As relações violentas que caracterizam a vida em sociedade, atualizam-se de forma disfarçada por meio da poderosa tecnologia da indústria cultural. Exprimem o disfarce cínico da violência que penetra profundamente no âmago da vida subjetiva e de relações dos indivíduos. Homens, mulheres e crianças, em diferentes partes do globo terrestre, são empurrados para a fragilização no estado de desamparo, sem conseguirem se organizar em ações de sujeitos participantes para a constituição de um poder político verdadeiramente protetor e voltado para o bem de todos.
Devemos fazer, talvez, um ato de fé ou crer no potencial sujeito do indivíduo. Nesse potencial pode estar sendo gestada a sua emancipação ou diferenciação devido ao surgimento de formas criadoras e acolhedoras de relações entre os indivíduos, sob as quais se torne possível a atualização de ideais em um "mundo da vida". Em alguns indivíduos e grupos humanos já germinam perspectivas de mudanças, com a tendência, talvez, para vínculos mais continentes e solidários, que possam não só expressar um poder de resistência contra a destruição da humanidade mas também que possam ser suficientemente emancipatórios para reconduzir os homens à sua condição de sujeitos da cultura (Adorno, 1995).
Nem todas as questões levantadas neste texto estão exaustivamente expostas. Devo informar que, muitas dessas situações aqui identificadas, quer sejam aquelas vinculadas à questão das violências na sociedade contemporânea, quer sejam as relacionadas à construção das subjetividades atuais, já foram por mim estudadas ou orientadas em pesquisas de Iniciação Científica e Pós-Graduação.
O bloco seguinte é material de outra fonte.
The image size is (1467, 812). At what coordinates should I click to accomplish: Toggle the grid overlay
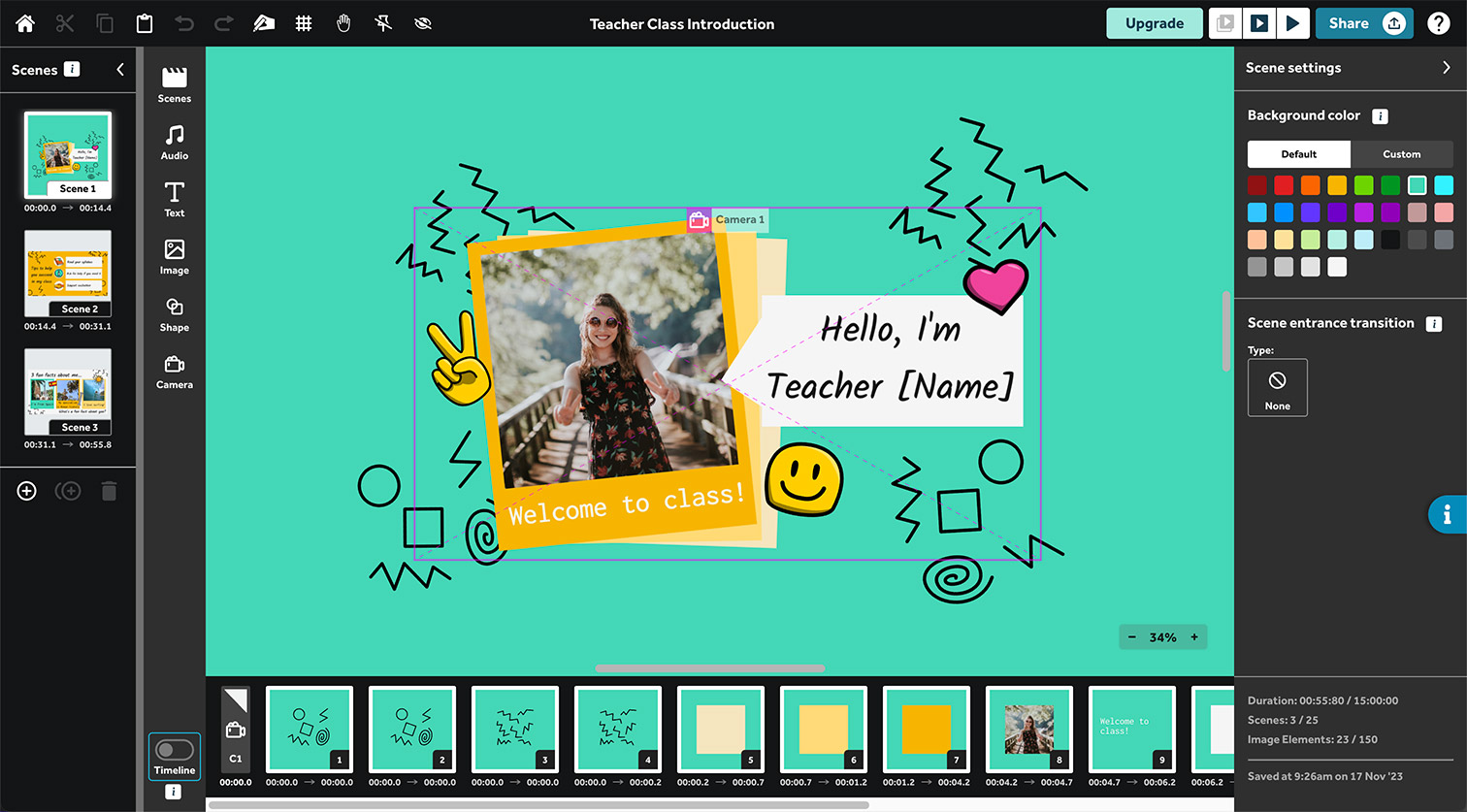coord(304,23)
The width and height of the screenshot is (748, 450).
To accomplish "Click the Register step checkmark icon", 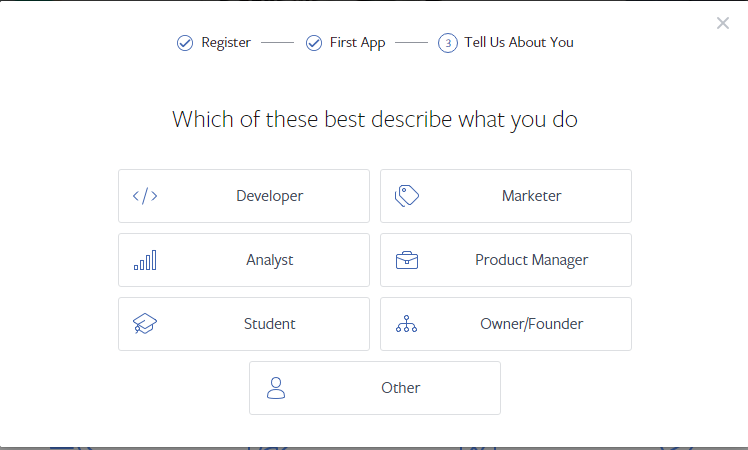I will coord(185,43).
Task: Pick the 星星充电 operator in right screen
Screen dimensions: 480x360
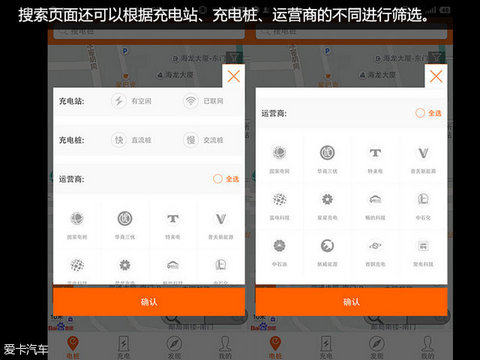Action: pyautogui.click(x=327, y=206)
Não caberia retomá-las nos limites deste artigo. Outros temas aqui levantados devem ser aprofundados em trabalhos posteriores. Esse é o limite de pesquisa de um objeto complexo como é a questão das relações recíprocas entre as violências e as subjetividades.
A perspectiva psicopolítica frankfurtiana no estudo das subjetividades
A abordagem psicopolítica para aproximar a relação violência e subjetividade, neste trabalho, vem sendo construída por mim no decorrer da formação em Psicanálise, iniciada na década de 60 do século passado, tendo sua configuração redefinida, posteriormente, com os estudos da teoria crítica, de Theodor Adorno. Por situações inusitadas vivenciadas por mim a partir de 1985, em processo psicoterápico com ex-presos políticos da Ditadura Militar de 1964, adentrei a abordagem psicopolítica frankfurtiana. O princípio da Teoria Crítica para a compreensão do indivíduo considera a especificidade das leis culturais que, em determinado momento histórico, organiza as relações entre os indivíduos e, com o referencial da Psicanálise, analisa o suporte subjetivo das ações individuais e coletivas.
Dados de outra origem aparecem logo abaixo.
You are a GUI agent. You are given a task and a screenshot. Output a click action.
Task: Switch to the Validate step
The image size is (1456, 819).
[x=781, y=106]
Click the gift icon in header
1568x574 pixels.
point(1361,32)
Exigiam-se outros parâmetros teórico-metodológicos para a busca de uma interpretação mais verdadeira do horror vivido pelos meus clientes que sofreram torturas nas prisões militares. Eu desconhecia o que era ser preso e receber tortura como técnica para obter confissões. Não encontrei, na literatura psicanalítica existente nessa época no Brasil, qualquer produção sobre o que era o terror-horror de ser torturado. Os clientes clamavam, com os seus sofrimentos, por um acolhimento correlato às vivências remanescentes de terem sido torturados. Mereciam respeito pela resistência de suas militâncias políticas e pelo sofrimento em conseqüência das punições que receberam. Não cabia uma interpretação intimista culpabilizadora que se assentasse, apenas, em seus mundos internos, negando a realidade externa de terem ficado presos em quartéis do Exército Brasileiro nos quais foram seviciados por militares-torturadores.
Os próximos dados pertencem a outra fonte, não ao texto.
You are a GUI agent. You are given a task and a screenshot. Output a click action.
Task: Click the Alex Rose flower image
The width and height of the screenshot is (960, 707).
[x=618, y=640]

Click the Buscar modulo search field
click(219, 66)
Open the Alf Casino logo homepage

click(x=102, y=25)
Embora já fossem passados mais de vinte anos desde que foram dramaticamente violentados nas prisões do Estado Militar, ainda reverberava dentro deles o horror vivido no âmago de suas vidas. O "torturador internalizado" mantivera-os, ardilosamente, subordinados a seus arbítrios, contaminando, por sua violência e pelo sofrimento que lhes causava, seus contatos interpessoais e a convivência com o coletivo social. Essa vivência projetiva perseguiu-os durante o longo período desde que saíram da prisão (década de 70) e reapareceu no momento em que vieram procurar ajuda psicoterápica, já nos fins da década de 80, quando a Ditadura já havia sido suspensa. Viviam acuados e assustados como se ainda estivessem na militância política clandestina, passíveis de serem presos e novamente torturados. Tal vivência reaparecia não só junto aos amigos fiéis, mas também na relação transferencial junto a mim: "você já esta querendo saber demais" (sic). Essa vivência orientou por várias vezes o seu afastamento do processo terapêutico e conduziu a quebra de antigos vínculos afetivos com amigos que, sob essa circunstância, eram identificados como seus malfeitores.
Esse foi o momento crucial desencadeador para que eu me integrasse na perspectiva psicopolítica para a busca do entendimento do horror vivido por eles, com quem tive relação psicoterápica e que vieram a se transformar em sujeitos da minha tese de doutorado - "A história negada. Violência e cidadania sob um enfoque psicopolítico" (Caniato, 1995).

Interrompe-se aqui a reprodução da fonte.